● **EXERCISE OBJECTIVE**:
Print every line of the records below verbatim, omitting the pictures.

● **INPUT RECORDS**:
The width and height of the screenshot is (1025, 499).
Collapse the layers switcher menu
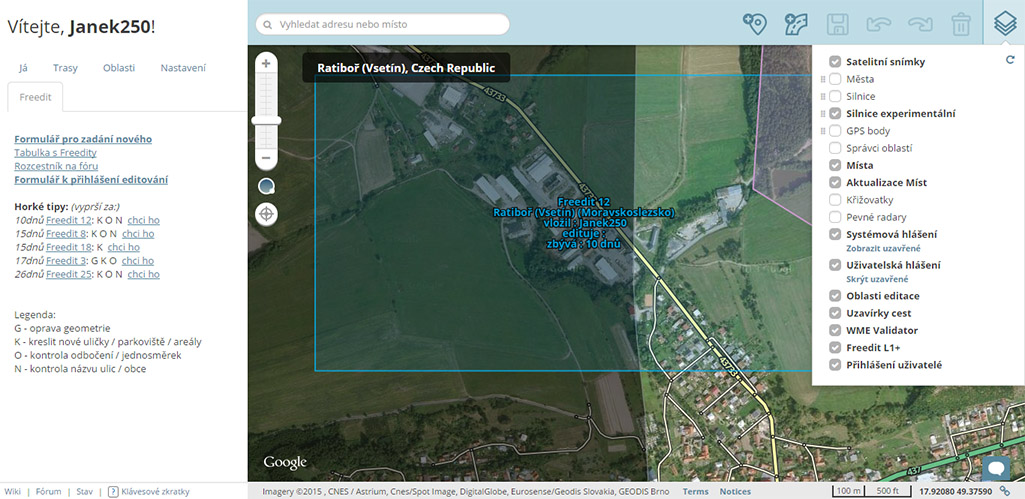(x=1003, y=24)
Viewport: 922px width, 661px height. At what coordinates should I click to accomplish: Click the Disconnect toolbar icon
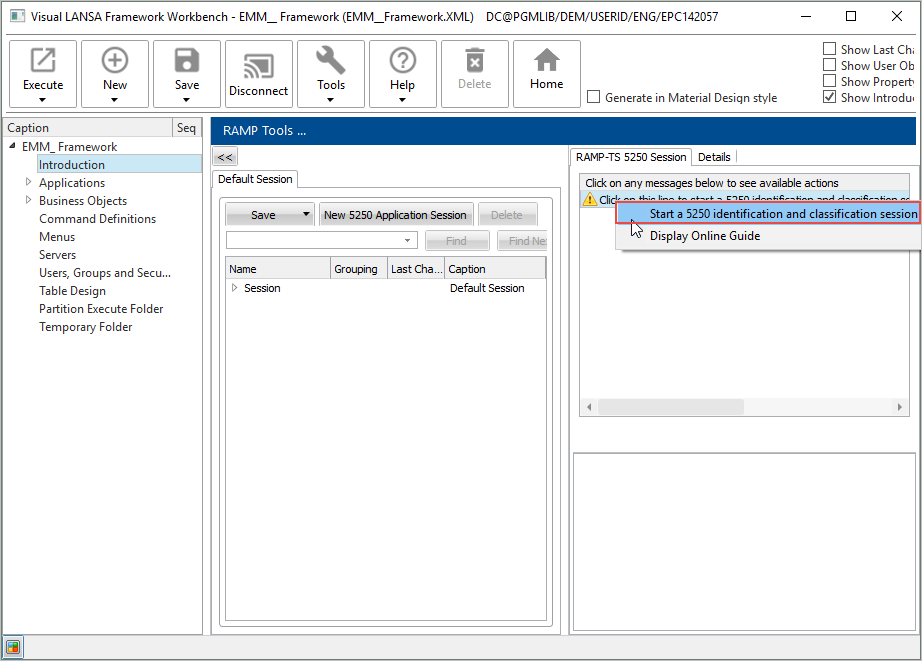coord(258,65)
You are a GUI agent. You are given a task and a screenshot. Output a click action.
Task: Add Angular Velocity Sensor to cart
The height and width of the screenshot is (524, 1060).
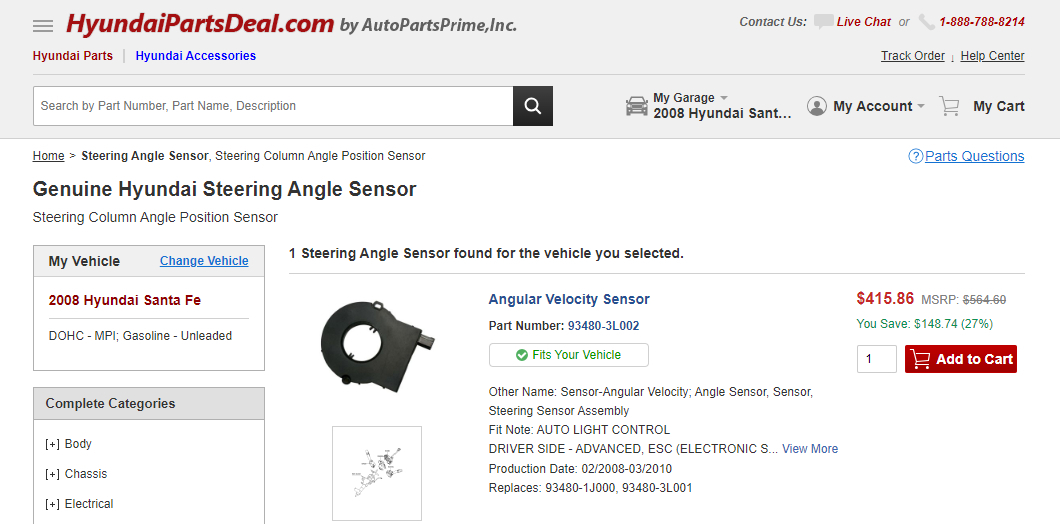coord(960,359)
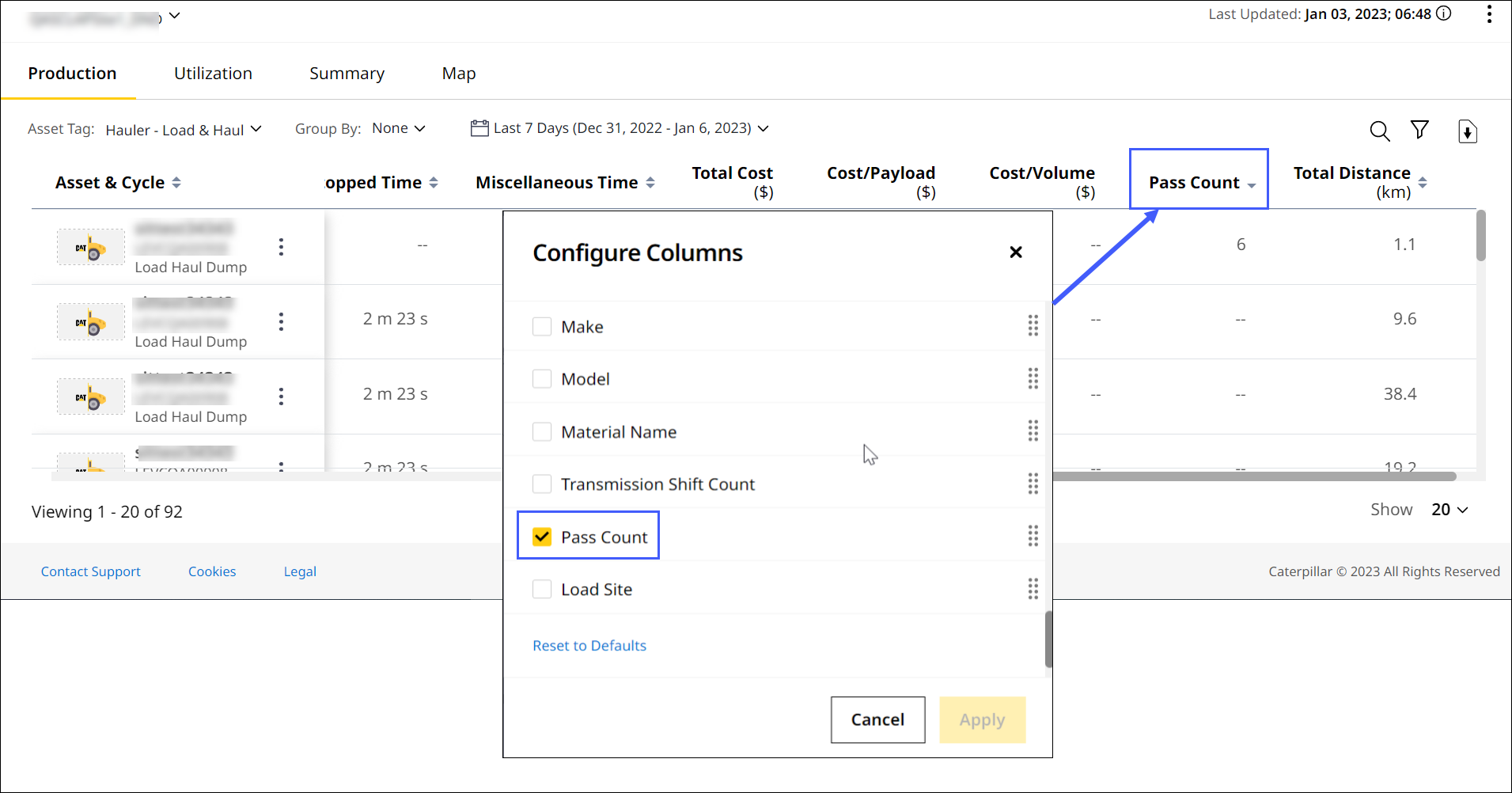The height and width of the screenshot is (793, 1512).
Task: Click Reset to Defaults link
Action: pos(589,646)
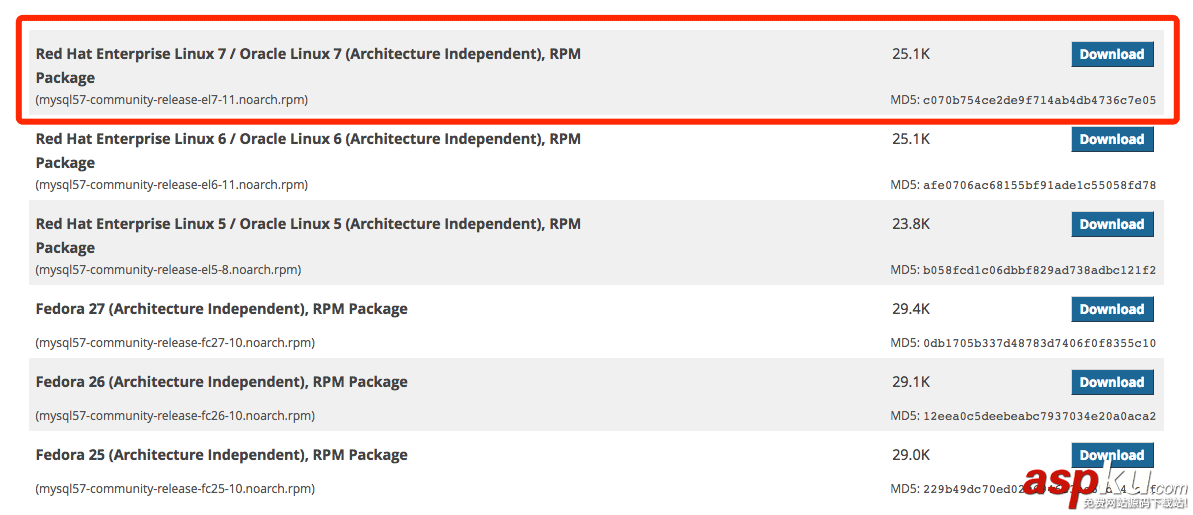Screen dimensions: 1193x515
Task: Click the 23.8K file size label
Action: pos(910,224)
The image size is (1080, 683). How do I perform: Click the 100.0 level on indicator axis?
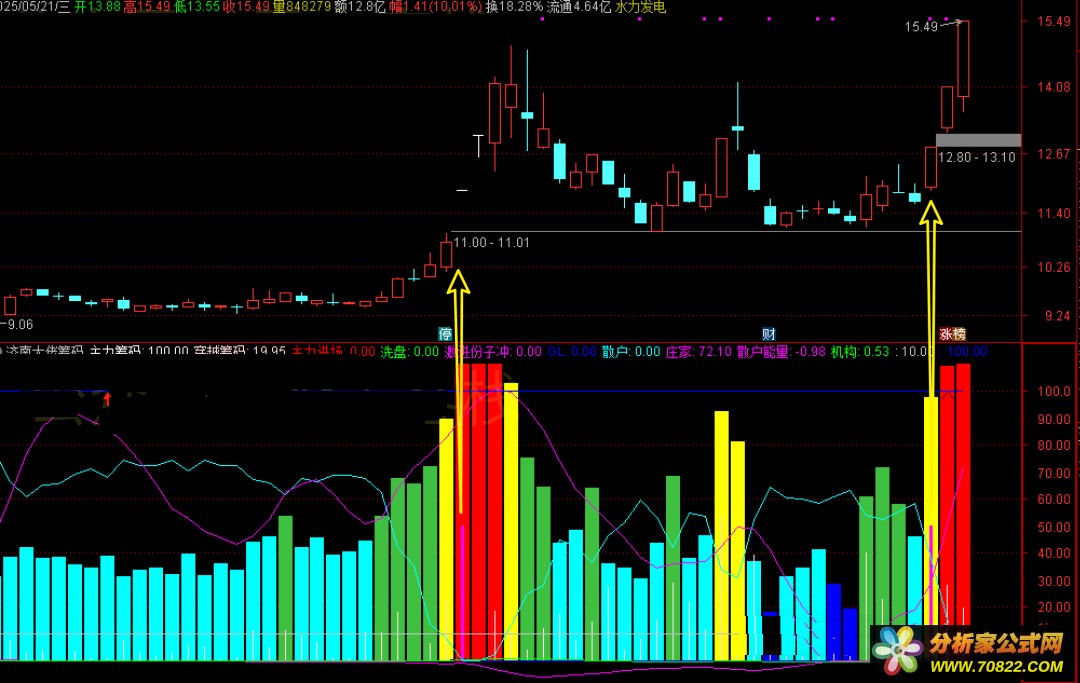click(1053, 392)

● **FINISHED ANSWER**:
The width and height of the screenshot is (1025, 499).
Collapse the layers switcher menu
(x=1003, y=24)
Viewport: 922px width, 661px height. At what coordinates should I click to accomplish: Click the Disconnect toolbar icon
coord(258,65)
You are a GUI agent. You are given a task and a screenshot. Output a click action.
Task: Add Angular Velocity Sensor to cart
The height and width of the screenshot is (524, 1060).
coord(960,359)
The height and width of the screenshot is (793, 1512).
Task: Click Reset to Defaults link
Action: pos(589,646)
Screen dimensions: 1193x515
Task: Click the 23.8K file size label
Action: pos(910,224)
The image size is (1080, 683). How do I perform: Click the 100.0 level on indicator axis?
click(1053, 392)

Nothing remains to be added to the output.